--- SET TASK ---
Starting with the line with "Task: Click the undo arrow icon" and going through the end of the rows, rewrite those lines with "undo" changed to "redo" and nothing else altered. Omit the pictures.

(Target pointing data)
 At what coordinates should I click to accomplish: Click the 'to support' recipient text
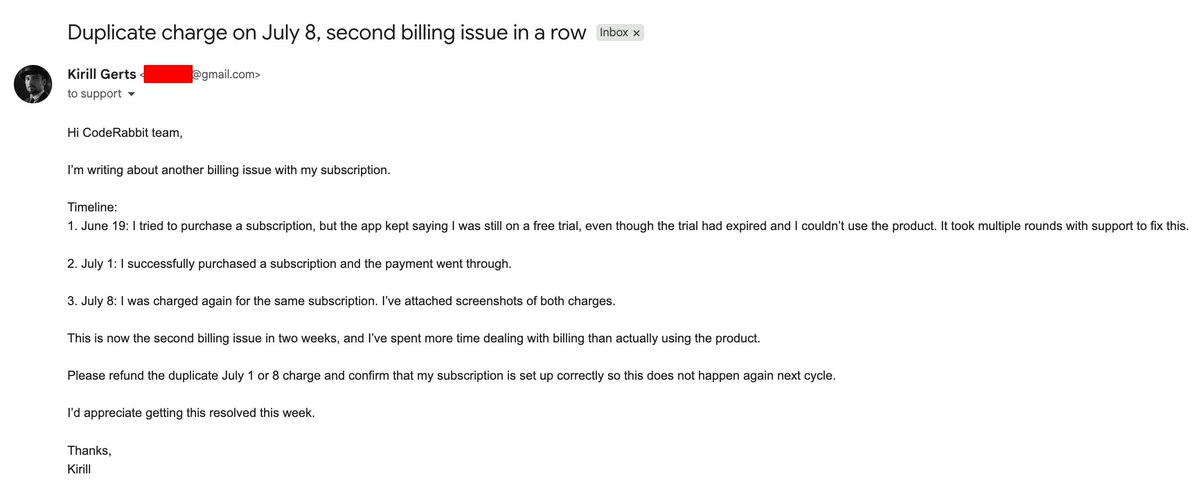(x=94, y=93)
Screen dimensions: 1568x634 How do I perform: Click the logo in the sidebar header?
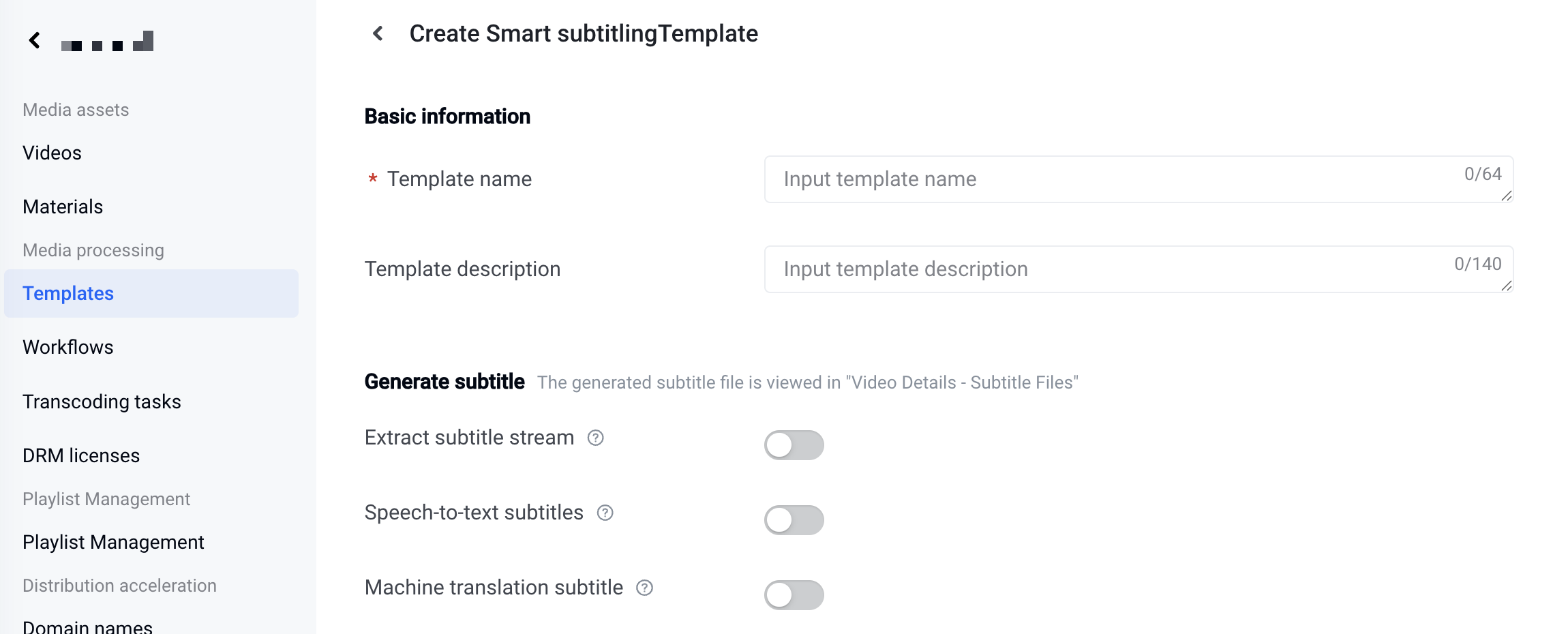pyautogui.click(x=108, y=42)

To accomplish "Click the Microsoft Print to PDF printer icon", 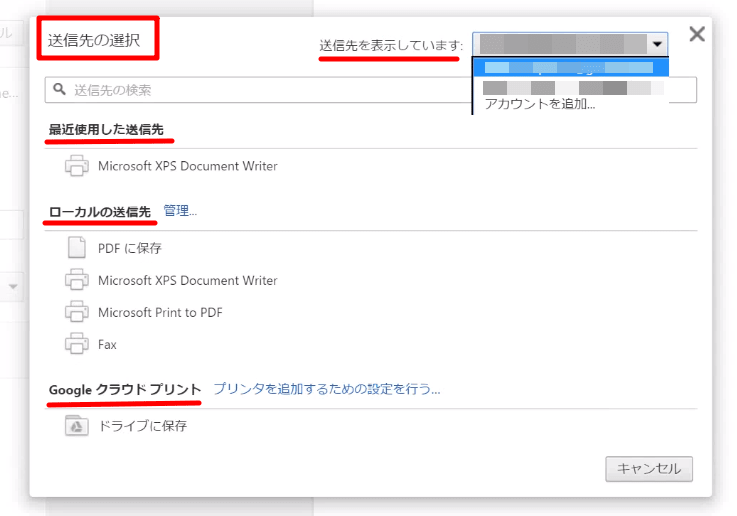I will point(77,313).
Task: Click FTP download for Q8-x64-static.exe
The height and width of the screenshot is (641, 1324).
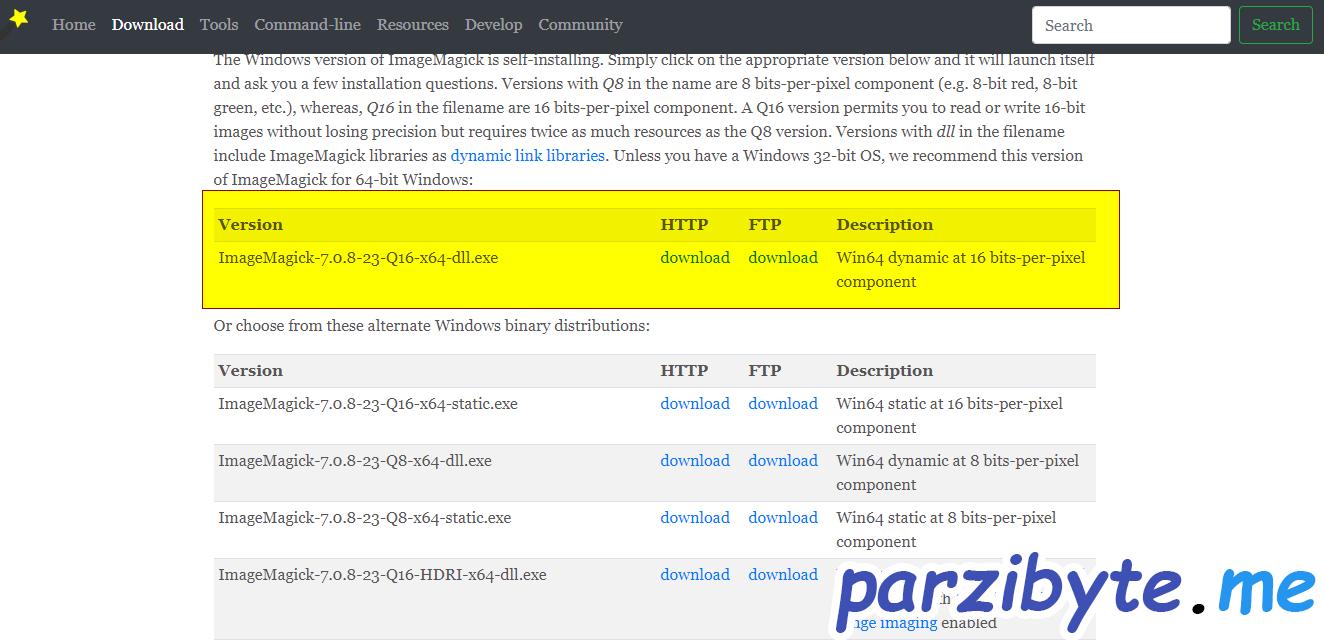Action: tap(783, 518)
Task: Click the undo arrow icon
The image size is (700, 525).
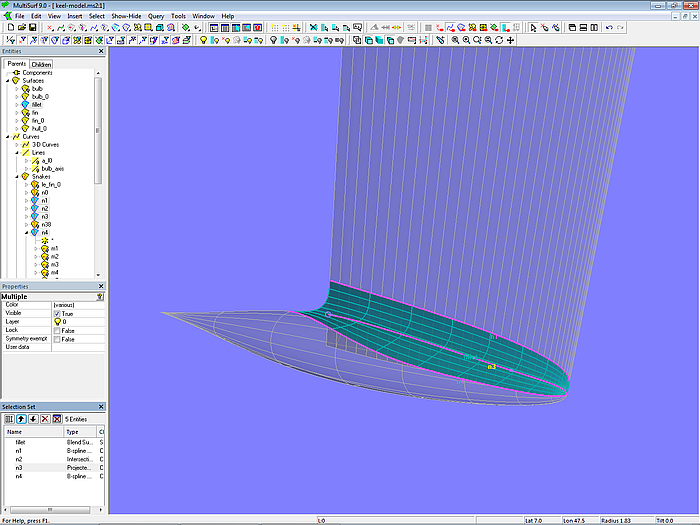Action: pos(610,28)
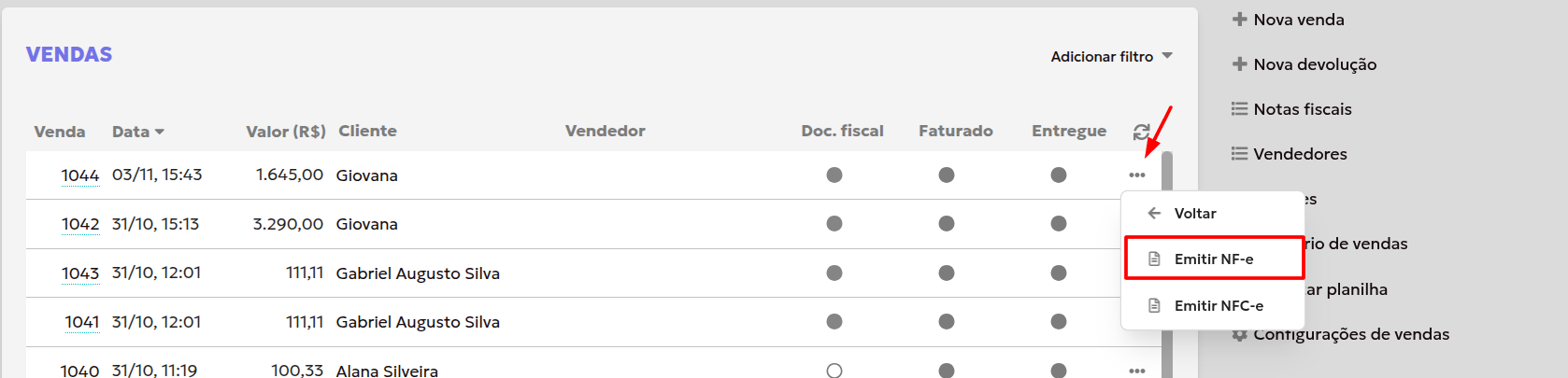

--- WORKED ANSWER ---
Task: Click the redo arrow icon
The image size is (700, 525).
Action: pos(610,28)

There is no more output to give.